## [DOCUMENT SECTION]
§ §
To perform a cross join in Tableau, we’ll drag both tables to the data pane.

Then we’ll create relationship calculations on both sides with just the value 1 (or any value, for that matter, as long as both sides are the same). This will essentially join each record from the first table to each in the second.

Now we can list each combination of shapes and colors.

This has a ton of use cases. It’s used frequently when you need to densify your data, in order to do things such as draw curves. It’s also used in cases where you wish to create a data scaffold. I’ve written about both of these topics in the past, so I won’t go into any further detail here. If you’re interested, please see An Introduction to Data Densification and Creating a Date Scaffold in Tableau.

Wrap-Up

I personally love these three creative uses for joins and I leverage them all the time. They can address many common problems and can often eliminate a lot of complexity in your Tableau workbooks. I hope you find them useful as well.

I wish to note one last thing before I wrap up this blog. In all the examples I’ve shared above, I used Tableau Desktop to perform the joins via relationships. You can, of course, perform all of these using physical joins or within Tableau Prep (which uses physical joins). Just keep in mind that these approaches will produce duplicate records, which could lead to other complexities. Whenever possible, I think it’s best to leverage relationships, but there are times when you might prefer to perform your data prep up front via Tableau Prep or you may find that you want to force the use of physical joins. In those cases, these same techniques can be applied—just be aware of some of the drawbacks that I noted previously.

Ken Flerlage, August 2, 2021
§ §
## [STORED ROWS]
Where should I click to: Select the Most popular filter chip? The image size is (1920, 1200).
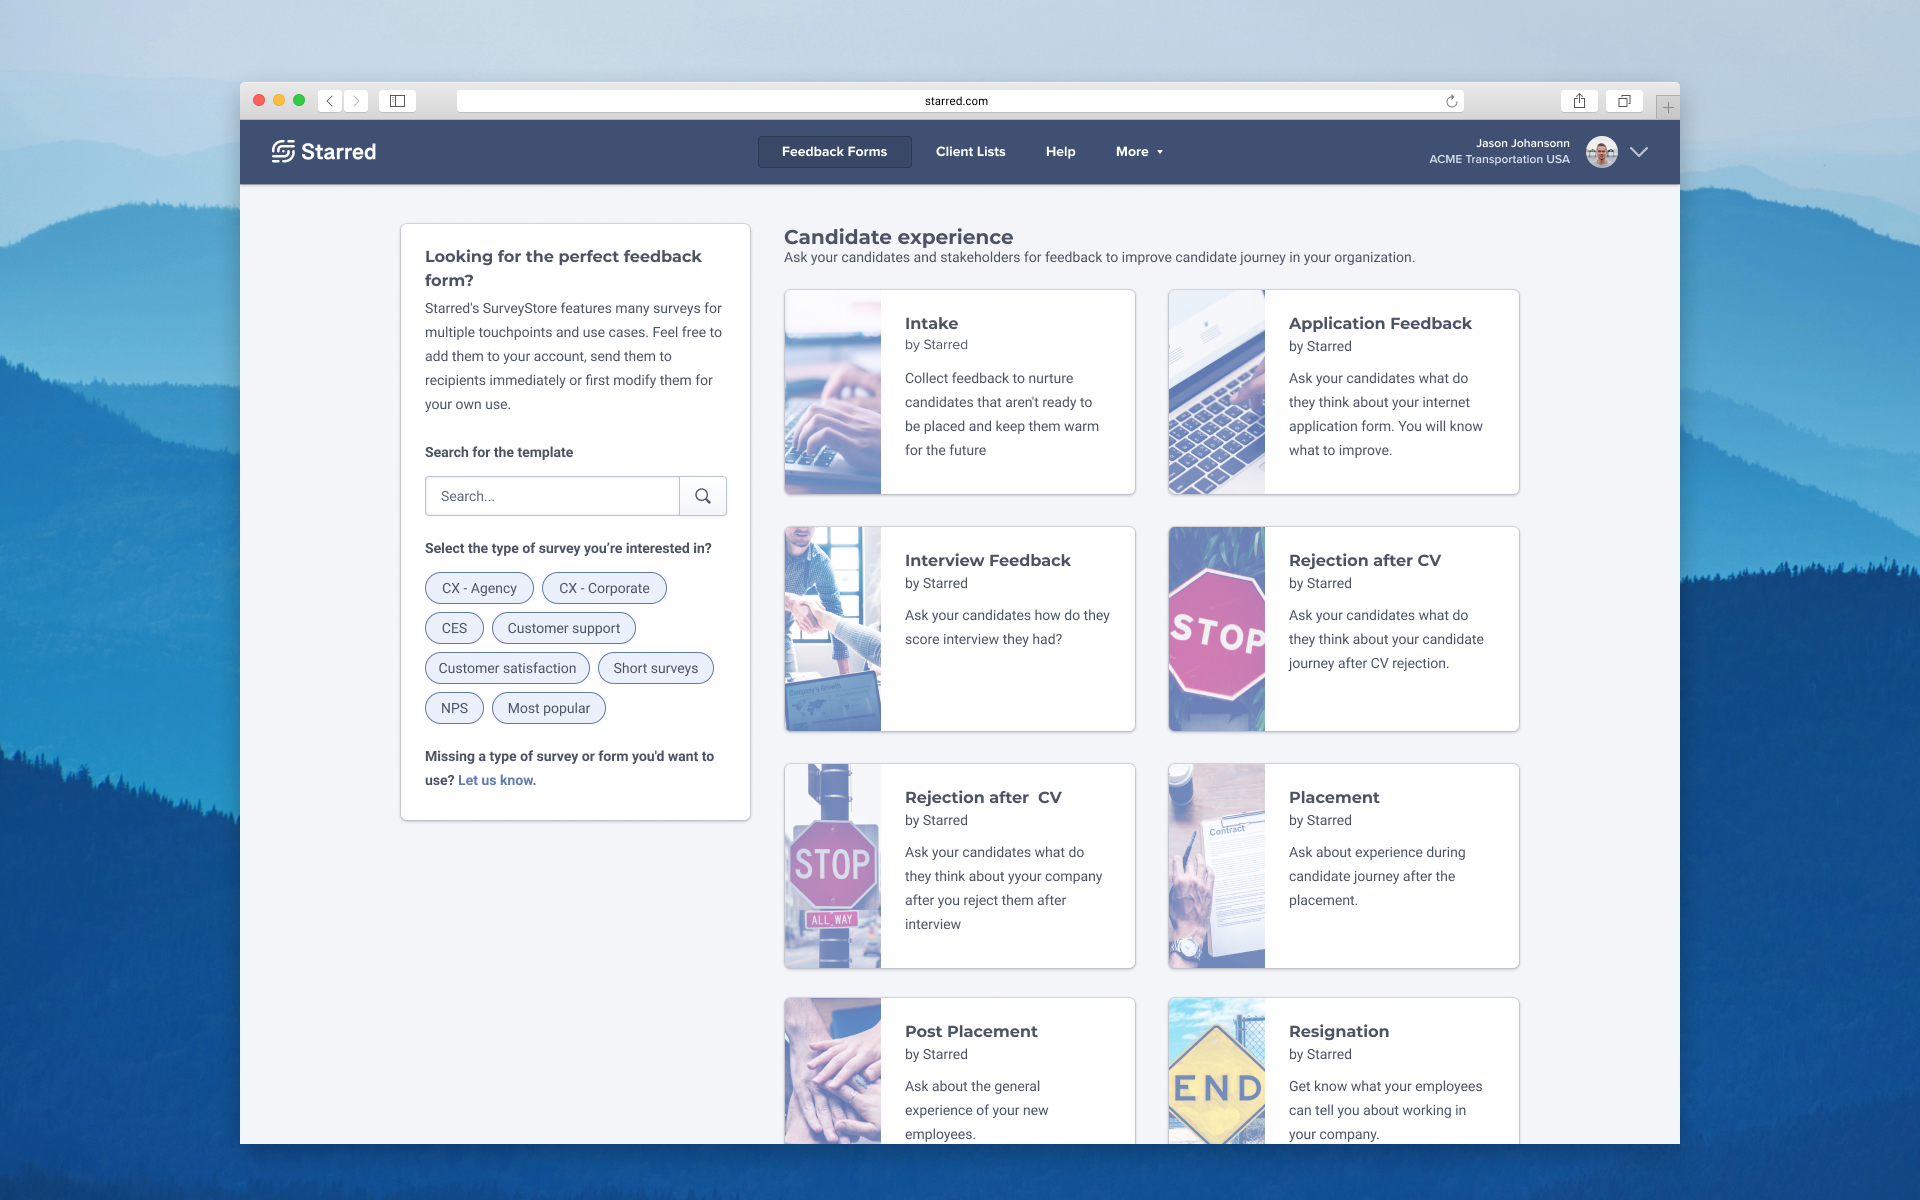pos(548,708)
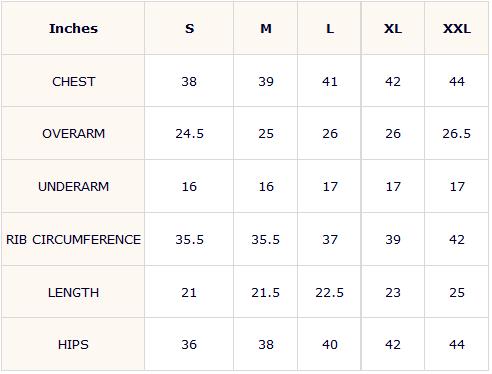The image size is (492, 374).
Task: Click overarm value 26.5 for XXL
Action: 457,133
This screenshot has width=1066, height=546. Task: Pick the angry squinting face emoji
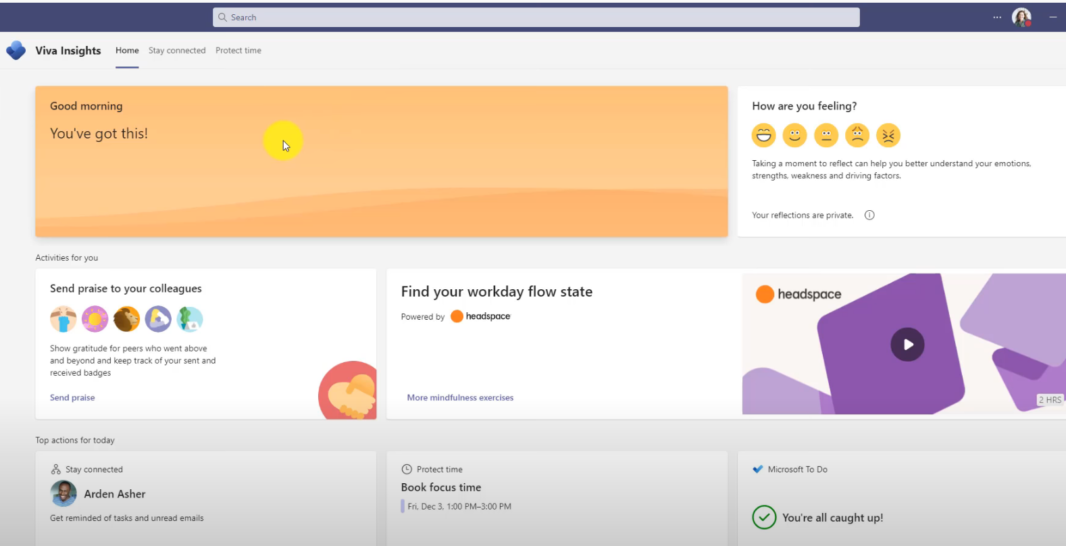(x=888, y=135)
§ §
## [WRITTEN EXERCISE]
Print the portion of the Tableau passage starting with "To perform a" and going on through "Scaffold in Tableau.". The material comes from a different source than the Tableau passage.

## [ANSWER TO THIS PROBLEM]
To perform a cross join in Tableau, we’ll drag both tables to the data pane.

Then we’ll create relationship calculations on both sides with just the value 1 (or any value, for that matter, as long as both sides are the same). This will essentially join each record from the first table to each in the second.

Now we can list each combination of shapes and colors.

This has a ton of use cases. It’s used frequently when you need to densify your data, in order to do things such as draw curves. It’s also used in cases where you wish to create a data scaffold. I’ve written about both of these topics in the past, so I won’t go into any further detail here. If you’re interested, please see An Introduction to Data Densification and Creating a Date Scaffold in Tableau.